The 1975 slalom was won by Gustavo Thoeni, the dominant World Cup skier of the early 1970s (which turned out to be his last win in the slalom discipline). A young Ingemar Stenmark of Sweden, perhaps the greatest technical ski racer ever, took the giant slalom title both years. Phil Mahre of White Pass, Washington, age 19, won the 1977 slalom race over Stenmark, with twin brother Steve placing third. It was Phil's second win (he had won a GS in France in December), but his first victory in the slalom and first in the U.S., and being from the Northwest, very close to home.

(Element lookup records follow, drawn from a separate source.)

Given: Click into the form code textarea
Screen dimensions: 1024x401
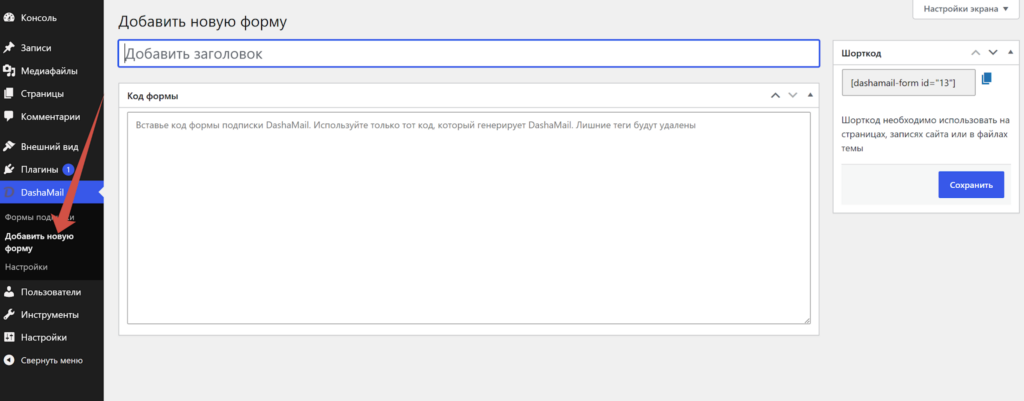Looking at the screenshot, I should point(469,217).
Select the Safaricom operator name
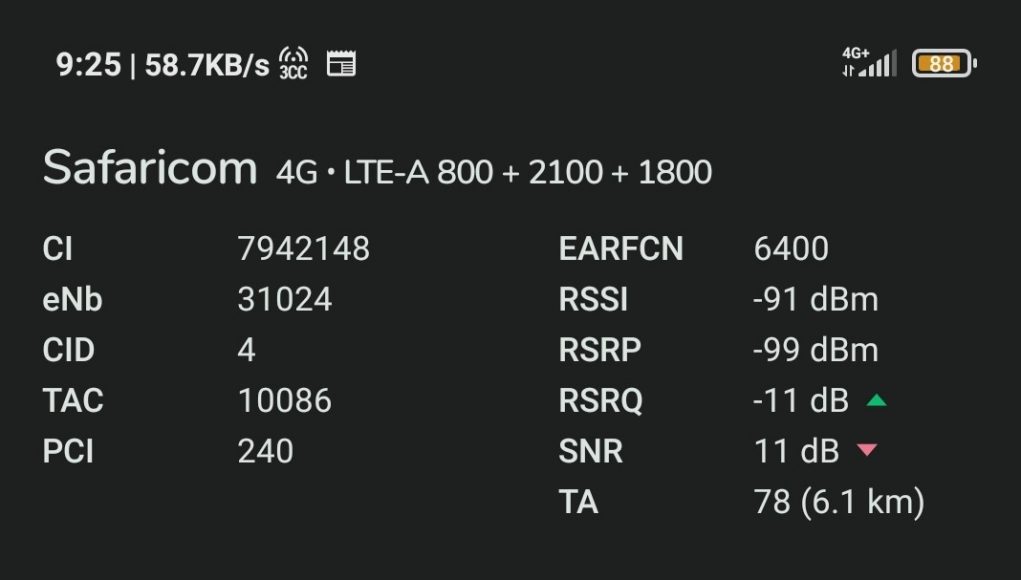The image size is (1021, 580). pyautogui.click(x=150, y=168)
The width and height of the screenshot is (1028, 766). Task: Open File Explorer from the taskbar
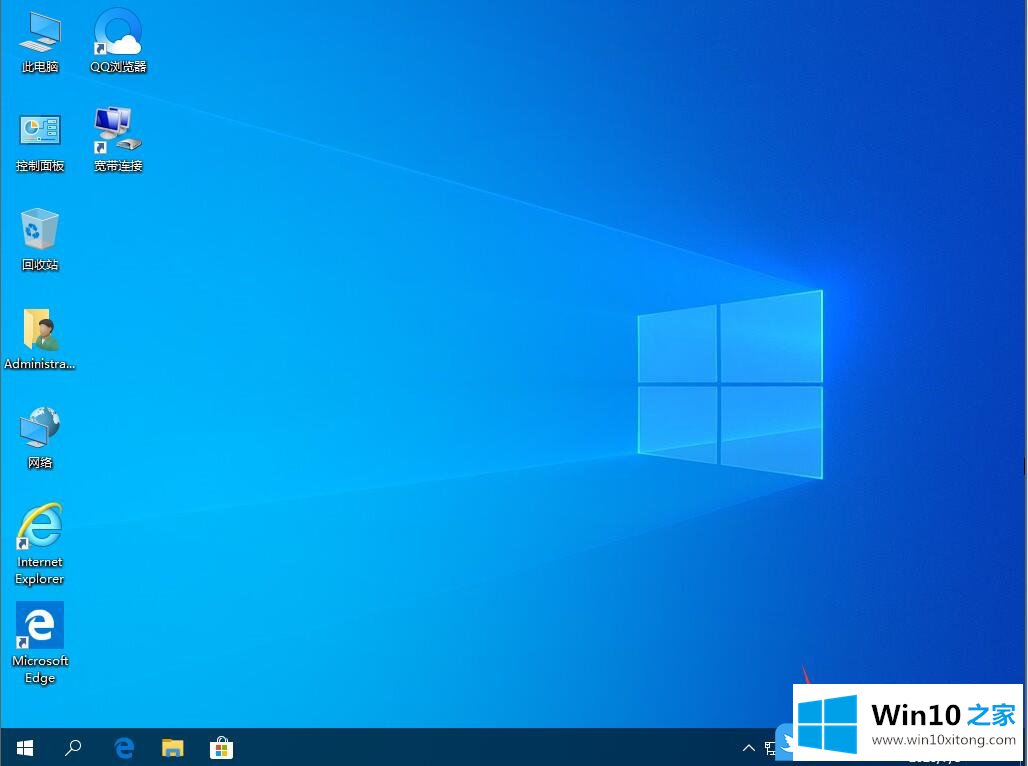pyautogui.click(x=173, y=747)
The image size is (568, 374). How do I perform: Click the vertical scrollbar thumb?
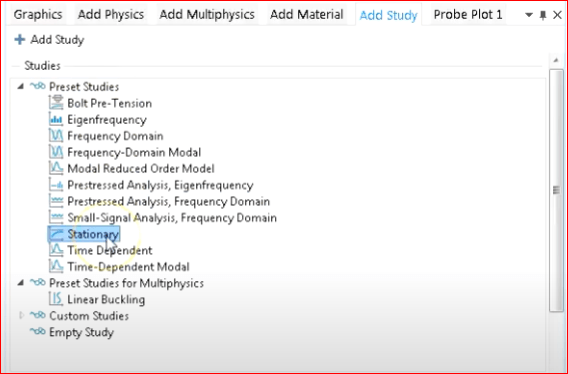[556, 190]
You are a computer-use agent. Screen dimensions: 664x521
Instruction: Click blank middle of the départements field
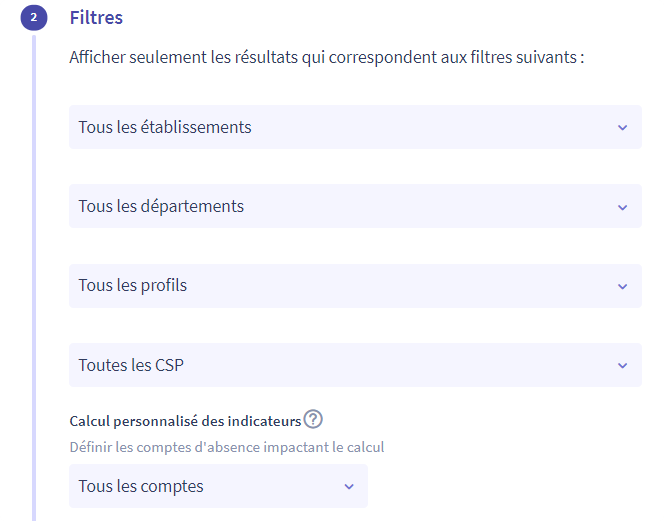click(428, 206)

The present ownership has declined to host any World Cup races since, as it involves closing off runs for a significant time. But during the 2002 Winter Olympics in Salt Lake (about to the southeast), Sun Valley was used as a training site for many nations' alpine and Nordic ski teams. The alpine speed events for the Olympics were held at a sister resort, Snowbasin, outside of Ogden, Utah.
Olympic medalists from Sun Valley include Gretchen Fraser, Christin Cooper, Picabo Street, and disabled skier Muffy Davis. Muffy Davis is also a founding and honorary board member of Sun Valley Adaptive Sports. All four have runs named after them on Bald Mountain: three are on Seattle Ridge (Gretchen's Gold, Christin's Silver (ex-Silver Fox), and Muffy's Medals (ex-Southern Comfort)), and Picabo's Street (ex-Plaza) on Warm Springs. US TV's legendary sports commentator Tim Ryan (CBS/NBC) also lives in Sun Valley as well as Ski Racing Magazine's proud owner, Gary Black Jr.